Work to be completed
Please transcribe the line with "The image size is (719, 497)." and the lines after it through the end of the listing below, keeping both ends and nothing more.

===== Data supplied =====

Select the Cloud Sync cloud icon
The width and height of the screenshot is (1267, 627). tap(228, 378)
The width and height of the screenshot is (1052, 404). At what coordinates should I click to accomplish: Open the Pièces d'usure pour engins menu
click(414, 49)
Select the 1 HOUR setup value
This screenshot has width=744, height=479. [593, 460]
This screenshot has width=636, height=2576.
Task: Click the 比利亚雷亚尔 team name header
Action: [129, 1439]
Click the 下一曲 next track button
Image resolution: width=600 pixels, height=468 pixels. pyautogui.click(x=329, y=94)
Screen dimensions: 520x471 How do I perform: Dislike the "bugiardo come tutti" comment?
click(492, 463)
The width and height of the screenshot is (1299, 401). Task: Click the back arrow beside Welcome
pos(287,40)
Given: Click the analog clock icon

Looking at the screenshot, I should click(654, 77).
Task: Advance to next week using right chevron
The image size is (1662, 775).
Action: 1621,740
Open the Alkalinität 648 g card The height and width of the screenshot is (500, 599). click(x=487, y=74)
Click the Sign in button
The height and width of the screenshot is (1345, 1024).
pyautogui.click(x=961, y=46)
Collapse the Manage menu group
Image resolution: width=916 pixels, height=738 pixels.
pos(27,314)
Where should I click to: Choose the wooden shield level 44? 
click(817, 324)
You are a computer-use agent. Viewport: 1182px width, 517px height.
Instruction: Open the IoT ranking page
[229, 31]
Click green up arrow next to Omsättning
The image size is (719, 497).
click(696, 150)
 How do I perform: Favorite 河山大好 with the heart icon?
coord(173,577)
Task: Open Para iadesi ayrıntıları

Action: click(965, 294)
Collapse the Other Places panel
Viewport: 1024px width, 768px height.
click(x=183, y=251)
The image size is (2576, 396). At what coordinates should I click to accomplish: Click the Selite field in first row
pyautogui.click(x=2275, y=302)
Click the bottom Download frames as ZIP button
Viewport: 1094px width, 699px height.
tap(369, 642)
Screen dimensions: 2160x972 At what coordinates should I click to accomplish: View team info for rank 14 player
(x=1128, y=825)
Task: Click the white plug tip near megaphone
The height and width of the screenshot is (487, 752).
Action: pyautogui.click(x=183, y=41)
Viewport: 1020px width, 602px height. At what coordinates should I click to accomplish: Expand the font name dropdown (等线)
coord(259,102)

=====

Answer space
The image size is (719, 497).
click(696, 150)
 How do I perform: Favorite 河山大好 with the heart icon?
coord(173,577)
Task: Open Para iadesi ayrıntıları

Action: click(965, 294)
Collapse the Other Places panel
Viewport: 1024px width, 768px height.
click(x=183, y=251)
The image size is (2576, 396). At what coordinates should I click to accomplish: Click the Selite field in first row
pyautogui.click(x=2275, y=302)
Click the bottom Download frames as ZIP button
Viewport: 1094px width, 699px height.
tap(369, 642)
Screen dimensions: 2160x972 At what coordinates should I click to accomplish: View team info for rank 14 player
(x=1128, y=825)
Task: Click the white plug tip near megaphone
The height and width of the screenshot is (487, 752).
Action: pyautogui.click(x=183, y=41)
Viewport: 1020px width, 602px height. At what coordinates should I click to accomplish: Expand the font name dropdown (等线)
coord(259,102)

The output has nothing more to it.